- [WHAT NEEDS TO BE DONE]: Please restate verbatim the lines that open the listing below, ending with the line in which "Facebook (791, 23)" occurs.

- [PROVIDED INFORMATION]:
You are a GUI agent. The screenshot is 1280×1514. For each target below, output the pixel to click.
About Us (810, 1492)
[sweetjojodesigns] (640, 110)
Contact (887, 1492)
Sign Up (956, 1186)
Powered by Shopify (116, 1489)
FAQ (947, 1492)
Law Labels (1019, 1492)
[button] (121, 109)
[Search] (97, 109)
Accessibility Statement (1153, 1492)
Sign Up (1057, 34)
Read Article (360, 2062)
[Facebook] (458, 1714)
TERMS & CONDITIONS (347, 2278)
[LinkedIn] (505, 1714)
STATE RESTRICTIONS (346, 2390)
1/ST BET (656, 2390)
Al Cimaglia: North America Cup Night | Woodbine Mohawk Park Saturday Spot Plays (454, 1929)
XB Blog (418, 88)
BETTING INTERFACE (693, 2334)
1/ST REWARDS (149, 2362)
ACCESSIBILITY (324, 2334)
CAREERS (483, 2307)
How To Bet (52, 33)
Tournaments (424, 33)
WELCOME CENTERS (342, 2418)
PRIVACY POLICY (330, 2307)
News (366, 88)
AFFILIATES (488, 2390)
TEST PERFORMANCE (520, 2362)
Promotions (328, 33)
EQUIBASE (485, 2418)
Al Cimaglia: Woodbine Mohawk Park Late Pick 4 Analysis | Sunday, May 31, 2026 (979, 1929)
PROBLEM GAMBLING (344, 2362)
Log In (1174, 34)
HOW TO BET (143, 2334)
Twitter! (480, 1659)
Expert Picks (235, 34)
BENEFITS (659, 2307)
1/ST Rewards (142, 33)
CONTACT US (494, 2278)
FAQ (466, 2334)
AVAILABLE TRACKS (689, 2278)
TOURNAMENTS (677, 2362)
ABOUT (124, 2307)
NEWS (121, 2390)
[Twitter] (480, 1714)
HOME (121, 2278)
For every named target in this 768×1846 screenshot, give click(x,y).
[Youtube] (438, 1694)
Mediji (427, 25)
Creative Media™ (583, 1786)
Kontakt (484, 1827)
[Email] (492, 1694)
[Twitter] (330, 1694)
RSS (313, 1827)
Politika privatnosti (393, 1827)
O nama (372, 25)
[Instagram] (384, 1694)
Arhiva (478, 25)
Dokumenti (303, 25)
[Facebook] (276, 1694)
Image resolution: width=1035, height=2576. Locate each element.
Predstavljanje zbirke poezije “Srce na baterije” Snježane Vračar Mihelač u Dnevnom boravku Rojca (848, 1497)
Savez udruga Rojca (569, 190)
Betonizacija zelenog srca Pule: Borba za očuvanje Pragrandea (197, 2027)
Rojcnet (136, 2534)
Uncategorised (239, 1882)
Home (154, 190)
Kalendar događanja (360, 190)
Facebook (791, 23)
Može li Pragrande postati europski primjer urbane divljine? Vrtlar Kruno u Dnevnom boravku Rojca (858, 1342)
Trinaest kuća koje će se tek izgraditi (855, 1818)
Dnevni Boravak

- [REPLY]:
You are a GUI agent. The screenshot is 1280×1514. For each target below, output the pixel to click.
About Us (810, 1492)
[sweetjojodesigns] (640, 110)
Contact (887, 1492)
Sign Up (956, 1186)
Powered by Shopify (116, 1489)
FAQ (947, 1492)
Law Labels (1019, 1492)
[button] (121, 109)
[Search] (97, 109)
Accessibility Statement (1153, 1492)
Sign Up (1057, 34)
Read Article (360, 2062)
[Facebook] (458, 1714)
TERMS & CONDITIONS (347, 2278)
[LinkedIn] (505, 1714)
STATE RESTRICTIONS (346, 2390)
1/ST BET (656, 2390)
Al Cimaglia: North America Cup Night | Woodbine Mohawk Park Saturday Spot Plays (454, 1929)
XB Blog (418, 88)
BETTING INTERFACE (693, 2334)
1/ST REWARDS (149, 2362)
ACCESSIBILITY (324, 2334)
CAREERS (483, 2307)
How To Bet (52, 33)
Tournaments (424, 33)
WELCOME CENTERS (342, 2418)
PRIVACY POLICY (330, 2307)
News (366, 88)
AFFILIATES (488, 2390)
TEST PERFORMANCE (520, 2362)
Promotions (328, 33)
EQUIBASE (485, 2418)
Al Cimaglia: Woodbine Mohawk Park Late Pick 4 Analysis | Sunday, May 31, 2026 (979, 1929)
PROBLEM GAMBLING (344, 2362)
Log In (1174, 34)
HOW TO BET (143, 2334)
Twitter! (480, 1659)
Expert Picks (235, 34)
BENEFITS (659, 2307)
1/ST Rewards (142, 33)
CONTACT US (494, 2278)
FAQ (466, 2334)
AVAILABLE TRACKS (689, 2278)
TOURNAMENTS (677, 2362)
ABOUT (124, 2307)
NEWS (121, 2390)
[Twitter] (480, 1714)
HOME (121, 2278)
For every named target in this 768×1846 screenshot, give click(x,y).
[Youtube] (438, 1694)
Mediji (427, 25)
Creative Media™ (583, 1786)
Kontakt (484, 1827)
[Email] (492, 1694)
[Twitter] (330, 1694)
RSS (313, 1827)
Politika privatnosti (393, 1827)
O nama (372, 25)
[Instagram] (384, 1694)
Arhiva (478, 25)
Dokumenti (303, 25)
[Facebook] (276, 1694)
Image resolution: width=1035, height=2576. Locate each element.
Predstavljanje zbirke poezije “Srce na baterije” Snježane Vračar Mihelač u Dnevnom boravku Rojca (848, 1497)
Savez udruga Rojca (569, 190)
Betonizacija zelenog srca Pule: Borba za očuvanje Pragrandea (197, 2027)
Rojcnet (136, 2534)
Uncategorised (239, 1882)
Home (154, 190)
Kalendar događanja (360, 190)
Facebook (791, 23)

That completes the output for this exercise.